[Task to carry out]
The records follow. Give them all back exactly.

[Data for processing]
_ _ _ _

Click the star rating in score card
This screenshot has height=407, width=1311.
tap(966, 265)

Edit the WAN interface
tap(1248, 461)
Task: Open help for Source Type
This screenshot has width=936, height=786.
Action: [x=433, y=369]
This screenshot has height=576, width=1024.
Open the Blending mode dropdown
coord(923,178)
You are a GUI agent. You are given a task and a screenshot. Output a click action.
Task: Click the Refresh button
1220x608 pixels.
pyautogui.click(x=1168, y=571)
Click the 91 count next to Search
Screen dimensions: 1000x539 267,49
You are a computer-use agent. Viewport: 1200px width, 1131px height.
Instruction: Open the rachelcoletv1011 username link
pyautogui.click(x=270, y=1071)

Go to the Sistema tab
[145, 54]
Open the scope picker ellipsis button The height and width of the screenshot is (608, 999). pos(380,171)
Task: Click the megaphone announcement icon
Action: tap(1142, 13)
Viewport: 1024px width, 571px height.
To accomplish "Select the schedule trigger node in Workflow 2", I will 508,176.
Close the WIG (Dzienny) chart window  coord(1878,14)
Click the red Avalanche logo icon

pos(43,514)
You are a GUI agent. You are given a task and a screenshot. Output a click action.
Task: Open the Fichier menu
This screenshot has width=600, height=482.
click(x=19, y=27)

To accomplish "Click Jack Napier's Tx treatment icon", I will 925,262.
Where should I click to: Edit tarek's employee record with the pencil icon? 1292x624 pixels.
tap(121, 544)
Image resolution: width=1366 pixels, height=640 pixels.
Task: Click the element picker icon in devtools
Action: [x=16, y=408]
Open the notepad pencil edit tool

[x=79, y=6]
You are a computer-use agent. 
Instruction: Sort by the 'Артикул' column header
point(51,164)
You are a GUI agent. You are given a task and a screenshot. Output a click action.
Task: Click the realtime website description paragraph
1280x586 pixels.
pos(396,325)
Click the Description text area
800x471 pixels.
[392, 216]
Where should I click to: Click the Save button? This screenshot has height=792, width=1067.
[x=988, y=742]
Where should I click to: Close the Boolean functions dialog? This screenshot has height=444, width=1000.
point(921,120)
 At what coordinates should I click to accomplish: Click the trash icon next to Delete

_ _ _ _

[Task solution]
Click the star rating in score card
This screenshot has height=407, width=1311.
tap(966, 265)

Edit the WAN interface
tap(1248, 461)
Task: Open help for Source Type
This screenshot has width=936, height=786.
Action: [x=433, y=369]
This screenshot has height=576, width=1024.
Open the Blending mode dropdown
coord(923,178)
You are a GUI agent. You are given a task and a screenshot. Output a click action.
Task: Click the Refresh button
1220x608 pixels.
pyautogui.click(x=1168, y=571)
Click the 91 count next to Search
Screen dimensions: 1000x539 267,49
You are a computer-use agent. Viewport: 1200px width, 1131px height.
Instruction: Open the rachelcoletv1011 username link
pyautogui.click(x=270, y=1071)

Go to the Sistema tab
[145, 54]
Open the scope picker ellipsis button The height and width of the screenshot is (608, 999). pos(380,171)
Task: Click the megaphone announcement icon
Action: tap(1142, 13)
Viewport: 1024px width, 571px height.
To accomplish "Select the schedule trigger node in Workflow 2", I will 508,176.
Close the WIG (Dzienny) chart window  coord(1878,14)
Click the red Avalanche logo icon

pos(43,514)
You are a GUI agent. You are given a task and a screenshot. Output a click action.
Task: Open the Fichier menu
This screenshot has width=600, height=482.
click(x=19, y=27)

To accomplish "Click Jack Napier's Tx treatment icon", I will 925,262.
Where should I click to: Edit tarek's employee record with the pencil icon? 1292x624 pixels.
tap(121, 544)
Image resolution: width=1366 pixels, height=640 pixels.
Task: Click the element picker icon in devtools
Action: [x=16, y=408]
Open the notepad pencil edit tool

[x=79, y=6]
You are a computer-use agent. 
Instruction: Sort by the 'Артикул' column header
point(51,164)
You are a GUI agent. You are given a task and a screenshot. Output a click action.
Task: Click the realtime website description paragraph
1280x586 pixels.
pos(396,325)
Click the Description text area
800x471 pixels.
[392, 216]
Where should I click to: Click the Save button? This screenshot has height=792, width=1067.
[x=988, y=742]
Where should I click to: Close the Boolean functions dialog? This screenshot has height=444, width=1000.
point(921,120)
 At what coordinates should I click to accomplish: Click the trash icon next to Delete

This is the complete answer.